Obama, Harper pledge ‘perimeter’ border strategy

© AFP Saul Loeb
AFP/Activist Post 

WASHINGTON  – US President Barack Obama and Canadian Prime Minister Stephen Harper launched an initiative Friday aiming at improving border cooperation that would boost the free flow of trade despite tougher security.

“We agreed to a new vision for managing our shared responsibilities — not just at the border but ‘beyond the border,'” Obama said after talks with the Canadian leader in Washington.

“That means working more closely to improve border security with better screening, new technologies and information-sharing among law enforcement, as well as identifying threats early. It also means finding new ways to improve the free flow of goods and people.”

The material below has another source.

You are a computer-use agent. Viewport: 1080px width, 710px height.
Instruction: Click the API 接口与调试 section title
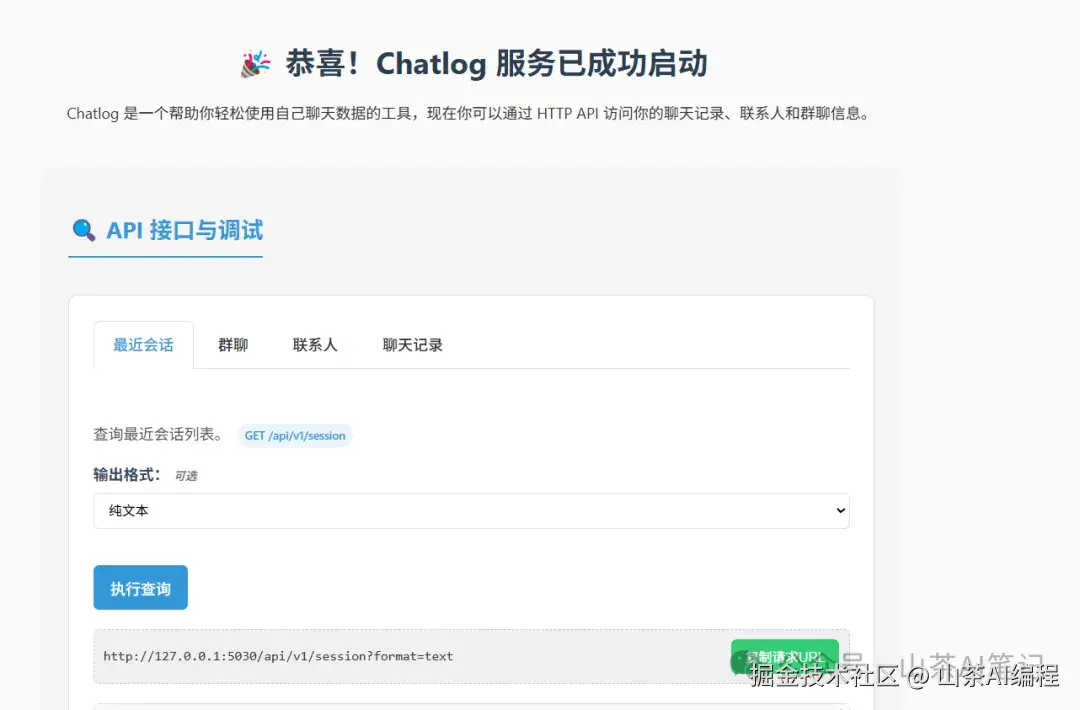point(185,230)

Harper said the two leaders endorsed what he calls “a North American perimeter,” saying this is “not to replace or eliminate the border but, where possible, to streamline and decongest it.”

“We share security threats that are very similar on both sides of the border,” Harper said.

“We share an integrated economic space where it doesn’t make sense to constantly check the same cargo over and over again — if we can do that at a perimeter, if we can decongest the border, that’s what we should be doing. If we can harmonize regulations in ways that avoid unnecessary duplication and red tape for business, these are things that we need to do.”

A joint statement issued by the two leaders said that they “intend to pursue a perimeter approach to security, working together within, at, and away from the borders of our two countries to enhance our security and accelerate the legitimate flow of people, goods, and services between our two countries.”

The border plan would see greater sharing of intelligence between Ottawa and Washington and the use of biometrics to track travelers, and automating processes at the land border crossing to increase efficiency.

The announcement came days after a US official report warning that only slivers of the 6,400-kilometer (4,000-mile) frontier are adequately secured.

The statement came at the close of wide-ranging talks between the US and Canadian government leaders on subjects including trade, security and energy.

Harper said TransCanada’s proposed Keystone Pipeline to the Gulf Coast was part of the discussions, but there was no indication of Washington’s view on it.

“I think it is clear to anyone who understands this issue that the need of the United States for fossil fuels far in excess of its ability to produce such energy will be the reality for some time to come,” Harper said in response to a question on the proposal.

“And the choice that the United States faces in all of these matters is whether to increase its capacity, to accept such energy from the most secure, most stable and friendliest location it can possibly get that energy, which is Canada, or from other places that are not as secure, stable or friendly to the interests and values of the United States. “

Harper and Obama agreed in February 2009 to consider jointly researching and developing carbon capture technologies and “greening” the interconnected North American power grid, which would see high-polluting coal-fired power plants shut down and replaced with renewable energy sources.